Cabang-Cabang Filsafat
Banyak para filsuf yang membagi filsafat ilmu menjadi berbagai cabang, seperti H. De Vos, Prof. Albuerey Castell, Dr. M. J. Langeveld, Aristoteles, dan lain-lain. Setiap filsuf memiliki perbedaan dalam membagi cabang-cabang filsafat ilmu. Walaupun ada perbedaan dalam pembagiannya, namun tentu saja lebih banyak persamaanya. Dari beberapa pandangan filsuf tersebut, sekarang filsafat memiliki beberapa cabang, yaitu metafisika, logika, epistemologi, etika, dan estetika.[8]
a.      Metafisika
Metafisika adalah cabang filsafat yang membicarakan tentang yang ada atau  membicarakan sesuatu dibalik yang tampak. Metafisika tidak muncul dengan karakter sebagai disiplin ilmu yang normatif tetapi tetap filsafat yang ditujukan terhadap pertanyaan-pertanyaan seputar perangkat dasar kategori-kategori untuk mengklasifikasikan dan menghubungkan aneka fenomena percobaan oleh manusia.  Persoalan metafisis dibedakan menjadi tiga, yaitu ontologi, kosmologi dan antropologi.

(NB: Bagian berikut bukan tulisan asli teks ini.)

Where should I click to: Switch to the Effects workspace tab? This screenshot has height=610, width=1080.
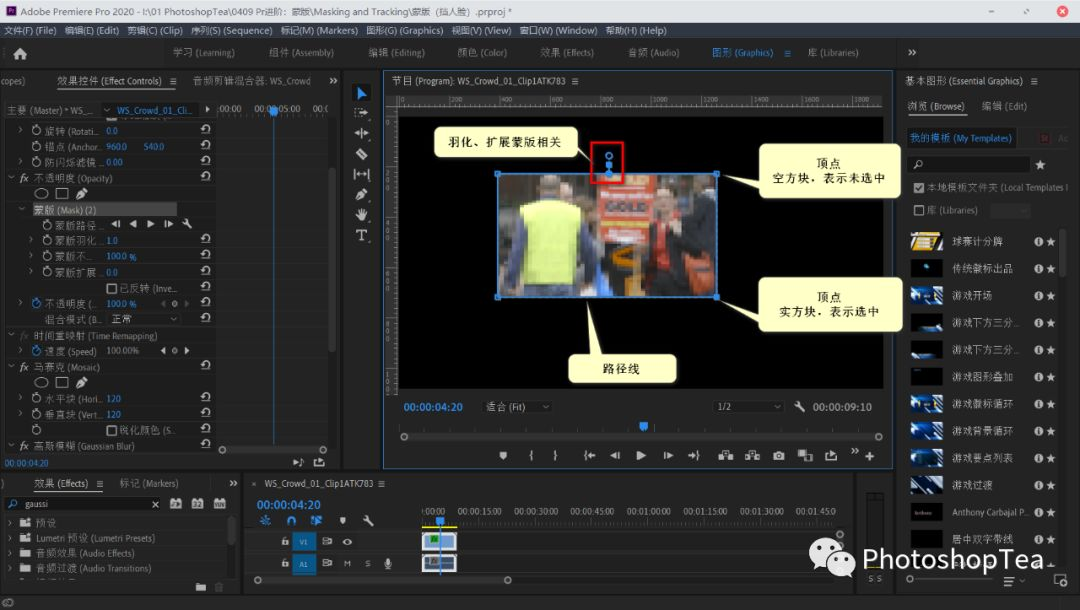pos(566,53)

1.      Ontologi (Teori Alam dan Tipe-Tipe Realitas)
Ontologi merupakan salah satu kajian kefilsafatan yang paling kuno dan berasal dari Yunani. Studi tersebut membahas keberadaan sesuatu yang bersifat konkret atau realistis. Hakekat kenyataan atau realitas bisa didekati ontologi dengan dua macam sudut pandang, yaitu kuantitatif (menanyakan apakah kenyataan itu tunggal atau jamak?) dan kualitatif (menanyakan apakah kenyataan/realitas tersebut memiliki kualitas tertentu, seperti misalnya daun yang memiliki warna kehijauan, bunga mawar yang berbau harum). Adapun teori Ontologi utama meliputi:
a)      Materialisme à Objek-objek fisik yang ada mengisi ruang angkasa dan tidak ada yang lainnya. Semua sifat fisik alami tersebut tidak berdiri sendiri-sendiri.
b)      Idealisme à Hanya pikiran/berpikir, spirit, dan segala sesuatu yang berhubungan dengan berpikir yang benar-benar nyata (konkret).
c)      Dualisme à Keberadaan berpikir/pikiran dan material adalah nyata dan keduanya tidak saling mengurangi satu dengan yang lain.
2.      Kosmologi (Teori Umum Proses Realitas)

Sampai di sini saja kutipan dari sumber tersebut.